My father, William P. Lear, Sr., was also the father of the Learjet. Its original design was based on a Swiss fighter plane. He had this romantic idea of the Swiss commitment to precision, so he figured, “Let’s build it in Switzerland.” When I was a year old, he moved our family to Geneva to do just that.
We lived in rooms at Le Richmond (a luxury hotel) while our home was being built — a sprawling ranch house in a suburb of Geneva called Onex. It sat on a big piece of land surrounded on two sides by a forest. We had a pool, a two-car garage, and a guest house on a hill, near the entrance of the driveway. This is unreliable, sixty-year-old information, remembered by the lonely child I was during those years.
In the corner of this property was my playhouse. The way this playhouse was built, you (even I, as a little girl — with some help) could push it around in a circle so that it faced in whatever direction you wanted. It was divine. It had a little play kitchen and a bed, a little table and chairs, and I never went there. I don’t remember much about it except that I would see it off in the distance, so far away from the house, and remember it was for me.
I had one friend my age. Chantal Bodinoli. She lived down the road a six-year-old’s bike ride away. Her family had a plot of land where they grew potatoes and some other vegetables. They sold them at the market every week. Things seemed clearer, easier to navigate over there.
I spent most of my time at their house. You opened their front door into their tiny kitchen with a bench and their table on the left. There were two small bedrooms beyond the table — one for Chantal and her sister, France, and one for their parents. Now that I think of it, there was a brother, too. Alain. But I don’t remember him being there very much.
The father was a rough man with a three-day beard and I never saw him without his cap. He wasn’t mean, but I was always a little scared of him. He once killed a snake by beating it against the wall like a whip, over and over. These things you don’t forget. Madame Bodinoli was short, plump, loving and kind. Her face lined like an apple doll’s face.
When their harvest came ready, I always wanted to help them gather up the potatoes. They’d give me a little bucket to fill. Eventually, Chantal and I always ended up sitting at their table, a fistful of bread in one hand and a big piece of chocolate in the other.

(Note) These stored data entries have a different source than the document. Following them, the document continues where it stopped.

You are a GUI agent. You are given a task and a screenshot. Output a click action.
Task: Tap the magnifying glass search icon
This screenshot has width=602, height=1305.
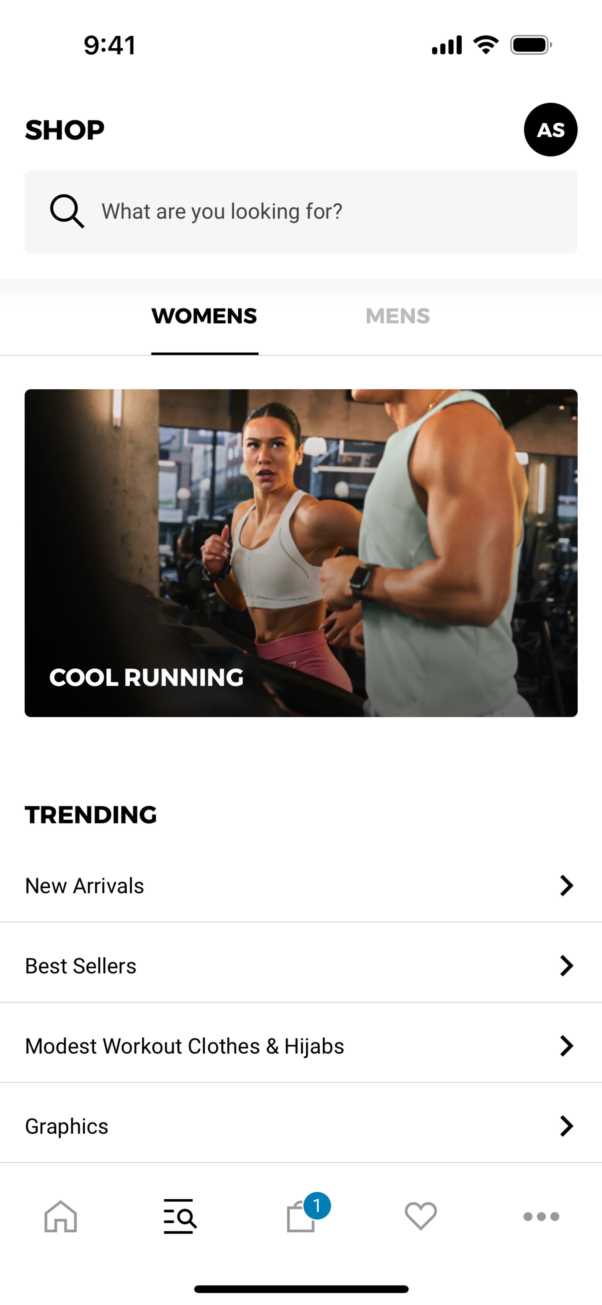[67, 211]
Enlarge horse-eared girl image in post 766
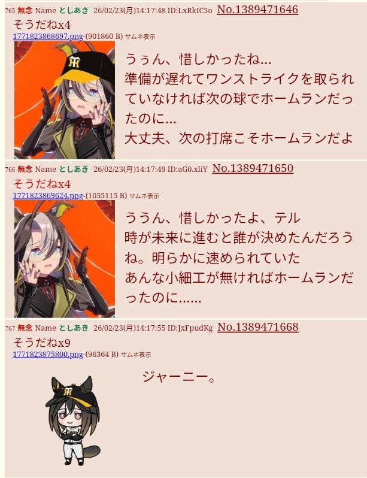The width and height of the screenshot is (367, 478). coord(65,259)
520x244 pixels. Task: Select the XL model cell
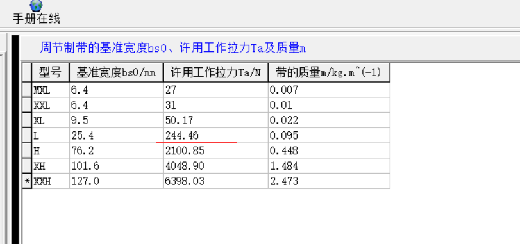(x=51, y=120)
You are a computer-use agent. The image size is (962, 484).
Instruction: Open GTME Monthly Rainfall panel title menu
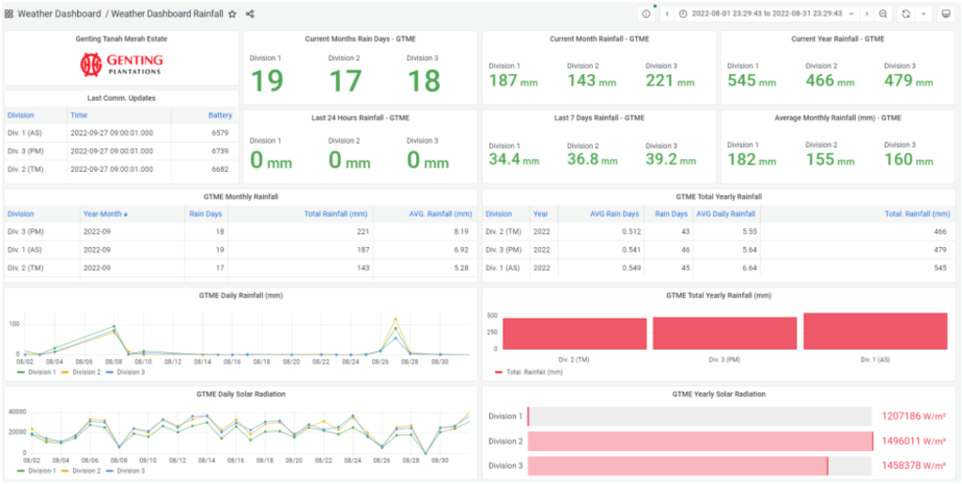[x=241, y=196]
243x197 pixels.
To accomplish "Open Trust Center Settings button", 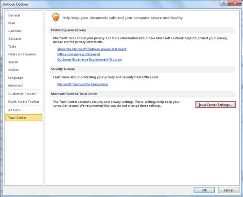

I never wanted to go home.
The playhouse, beautiful as it was (miraculous, really, from a little girl’s viewpoint), sat still in itself for years. My parents were no doubt trying their best to make me happy. But for friendship and warmth, I had to get on my little bike and pedal for all I was worth down the road to Chantal’s house. A living, breathing house where we got to play.
Children are resourceful. We are resilient no matter what. We figure it out. We find our nourishment however we can. Lucky for me, there was a family that farmed potatoes right down the road, full of the vitamins and minerals of connection that I so desperately needed. And they gave of themselves freely and unconditionally.
This is a long-overdue bow of gratitude to them, wherever they are in the world today.